Specifically, this optimization practice has achieved the following results:
- The new system now supports near linear acceleration for models with hundreds of billions of parameters and the distributed training of thousands of Workers, enabling the full-year sample data to be trained within a single day as well as online deep learning capabilities.
- It now features more friendly architectures and interfaces, and is widely used in Meituan’s businesses including food delivery, community group buying, search, ad platform, and Dianping Feeds, etc.
The optimization proves that the Intel Xeon Scalable processor is an optimal platform for deep learning training and inferencing. With optimizations for unit computing power throughput and distributed computing, it has enabled significant performance increase in TensorFlow model training without huge investment in hardware.
Looking Ahead: AI Fueling Faster Digital Innovation in Businesses
Intel provides a wide portfolio of hardware and software products for the fast-growing AI applications.

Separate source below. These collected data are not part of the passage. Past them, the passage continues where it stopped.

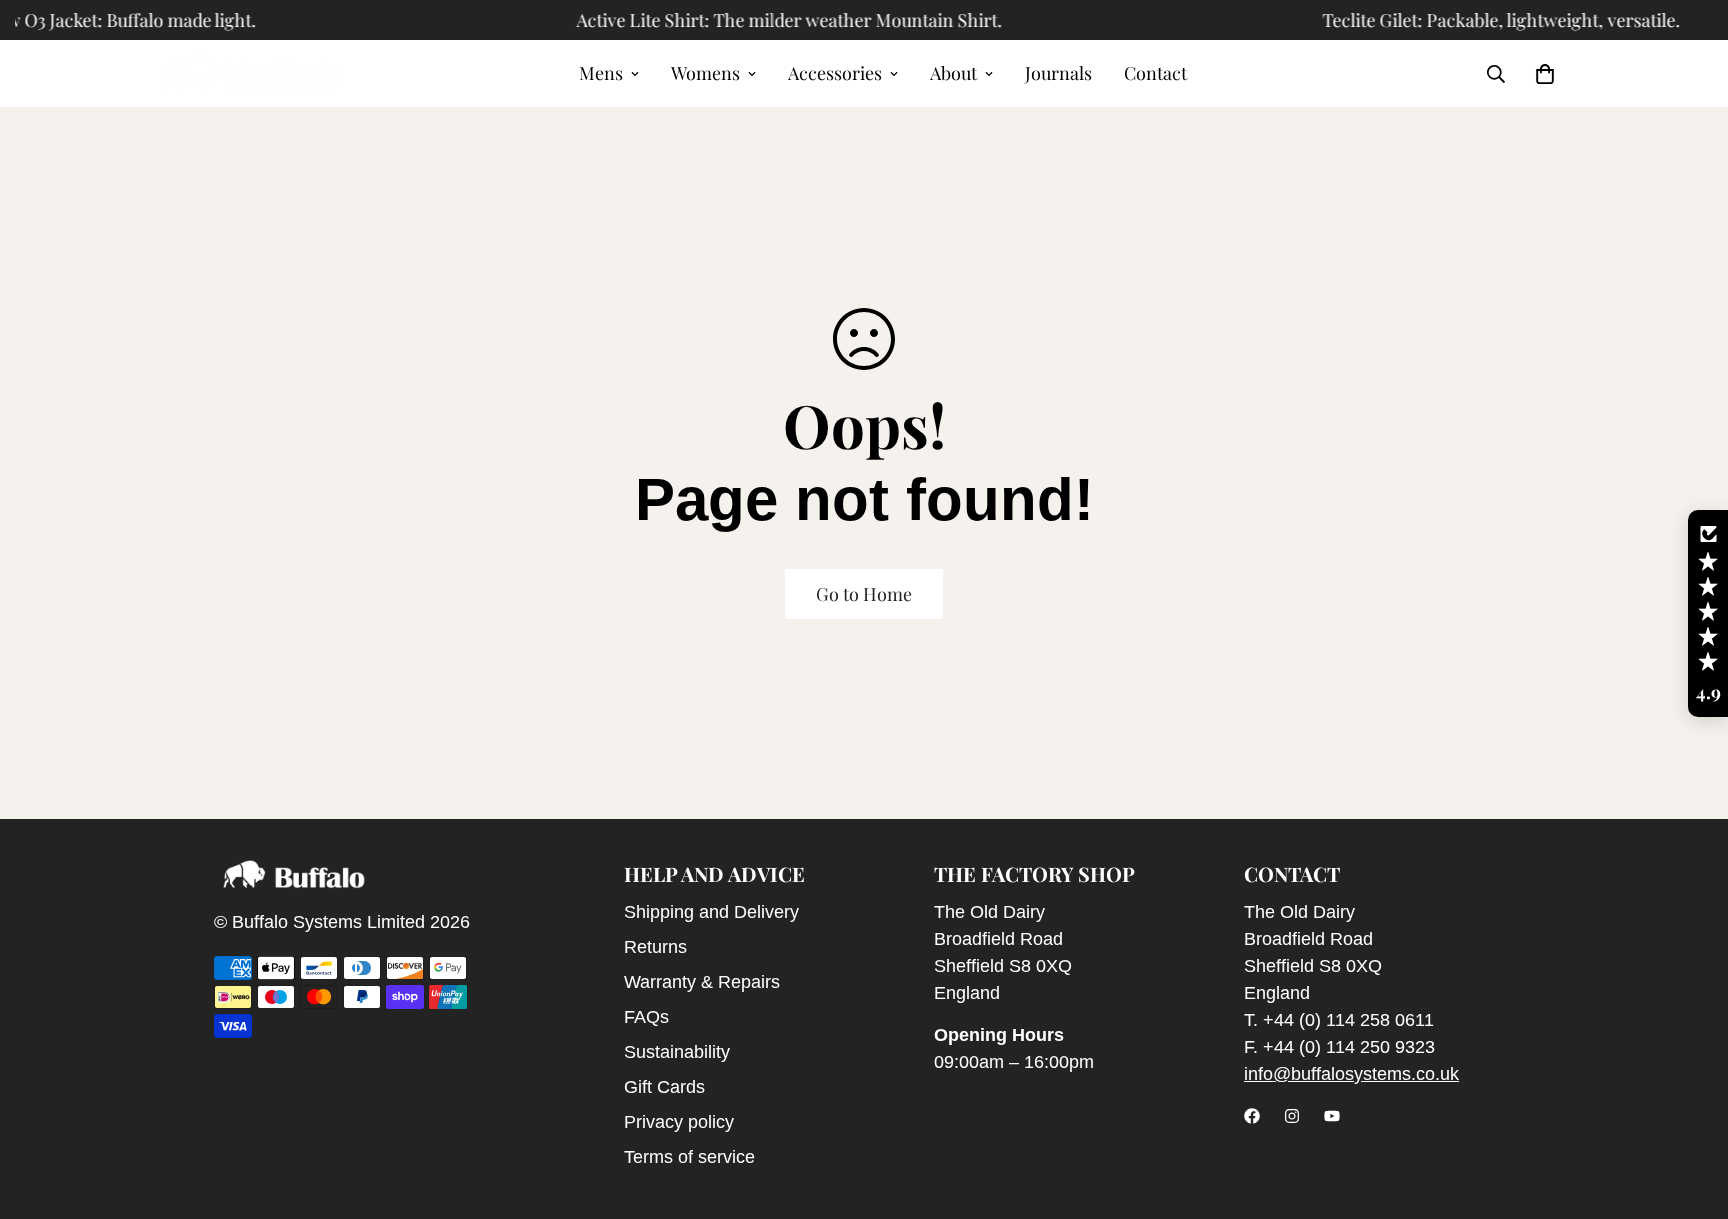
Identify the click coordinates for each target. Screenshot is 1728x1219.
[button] (1708, 614)
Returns (655, 947)
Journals (1058, 73)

Intel Xeon Scalable processors allow users to do data pre-processing and analytics and run AI applications on the platform or infrastructure with a single architecture. With a set of oneAPI-optimized software tools like the OpenVINO™ toolkit, users can enjoy the “write once, deploy anywhere” flexibility, which helps lower the barrier of AI development, and improve the time-to-market of AI applications, while fully leveraging the existing server resources to save costs.

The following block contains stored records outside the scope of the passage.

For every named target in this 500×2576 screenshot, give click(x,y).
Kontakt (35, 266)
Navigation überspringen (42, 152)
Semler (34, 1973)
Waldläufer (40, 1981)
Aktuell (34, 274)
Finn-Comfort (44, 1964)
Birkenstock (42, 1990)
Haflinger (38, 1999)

In the face of the AI surge, Intel will continue its collaboration with partners, such as Meituan, by offering its cutting-edge capabilities in computing, storage, network, and others to empower business innovation and speed up the development of the AI industry and adoption of AI technology. It will also provide end users with more accurate and personalized services, lower AI implementation costs and technological barriers while improving performance, all to enable industries to go smart.
The mission of Meituan is “We help people eat better, live better.” Meituan focuses on the “Retail + Technology” strategy and joins hands with merchants and partners to enable customers to live a better life. Meanwhile, it aims to advance the digital transformation of the retail of goods and services on both the demand and supply sides.
Officially listed on the Main Board of the Stock Exchange of Hong Kong Limited on September 20, 2018, Meituan has always centered on customers and kept increasing investment in scientific R&D, thus better fulfilling its social responsibilities, creating more values for society, and seeking win-win cooperation with all partners.